### Task goal
Please answer these questions about the mailing-list exchange on optimistic locking below:
1. According to the passage beginning "Yes it does.", how are deadlocks prevented?
2. In the scenario given, which record does TX1 update, and which does it intend to update?
3. What does the final reply say the other writer is still thinking in terms of?

### Selected extract

_ _ _ _ _ _ _

On Wed, 26 Jul 2000 10:51:20 +0100, Lahooti, Hamid
<[EMAIL PROTECTED]> wrote:
>David Wall <[EMAIL PROTECTED]> wrote:
>>>Optimistic locking cannot mean "you won't have deadlock."
>>Yes it does. Deadlocks are prevented by keeping several versions of the
>>same instance (one for each tx), hence there will be no deadlocks since
>>two tx's cannot lock on the same instance.
>
>No it doesn't. Consider the following scenario:
>TX1 updates A, intends to Update B, cannot see TX2's updates to B,
>TX2 updates B, intends to Update A, cannot see TX1's updates to A
>
>If A and B could see that their intended record has been modified,
>they could rollback back (principal of optimistic locking) back but
>transaction isolation ensures they cannot see each others updates.
>Hence we have a deadlock situation.
And what does this have to do with optimistic locking? You are still
thinking in terms of pessimistic locking.

_ _ _ _ _ _ _

### Listed records

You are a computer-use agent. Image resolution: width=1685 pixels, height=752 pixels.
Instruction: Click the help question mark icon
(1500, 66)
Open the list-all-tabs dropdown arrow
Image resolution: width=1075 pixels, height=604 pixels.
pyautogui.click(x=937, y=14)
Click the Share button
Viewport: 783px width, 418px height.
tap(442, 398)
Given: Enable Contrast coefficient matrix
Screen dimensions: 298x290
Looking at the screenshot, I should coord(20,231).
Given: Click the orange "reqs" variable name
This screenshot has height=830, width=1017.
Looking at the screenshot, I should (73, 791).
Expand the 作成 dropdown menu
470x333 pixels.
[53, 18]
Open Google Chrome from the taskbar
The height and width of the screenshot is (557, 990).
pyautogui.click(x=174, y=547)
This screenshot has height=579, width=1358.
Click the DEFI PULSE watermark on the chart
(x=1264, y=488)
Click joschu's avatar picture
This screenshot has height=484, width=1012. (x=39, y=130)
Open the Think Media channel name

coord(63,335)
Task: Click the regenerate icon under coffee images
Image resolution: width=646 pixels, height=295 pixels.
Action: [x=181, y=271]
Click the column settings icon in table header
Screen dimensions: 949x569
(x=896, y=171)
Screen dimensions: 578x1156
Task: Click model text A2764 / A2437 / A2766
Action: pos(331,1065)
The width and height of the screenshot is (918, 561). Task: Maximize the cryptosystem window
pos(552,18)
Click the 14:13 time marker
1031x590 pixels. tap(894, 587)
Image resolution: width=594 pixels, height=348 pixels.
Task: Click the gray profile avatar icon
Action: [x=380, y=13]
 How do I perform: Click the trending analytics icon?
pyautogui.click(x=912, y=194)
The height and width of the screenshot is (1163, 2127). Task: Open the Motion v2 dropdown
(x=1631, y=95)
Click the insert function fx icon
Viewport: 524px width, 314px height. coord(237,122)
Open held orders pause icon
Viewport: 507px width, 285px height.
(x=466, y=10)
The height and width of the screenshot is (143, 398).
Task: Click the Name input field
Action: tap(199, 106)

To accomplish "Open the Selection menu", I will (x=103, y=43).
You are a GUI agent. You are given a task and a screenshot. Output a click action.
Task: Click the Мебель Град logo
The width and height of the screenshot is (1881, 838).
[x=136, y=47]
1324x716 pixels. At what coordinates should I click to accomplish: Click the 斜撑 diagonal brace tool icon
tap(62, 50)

_ _ _ _ _ _ _

### Result of this exercise
1. By keeping several versions of the same instance, one for each transaction.
2. TX1 updates A and intends to update B.
3. Pessimistic locking.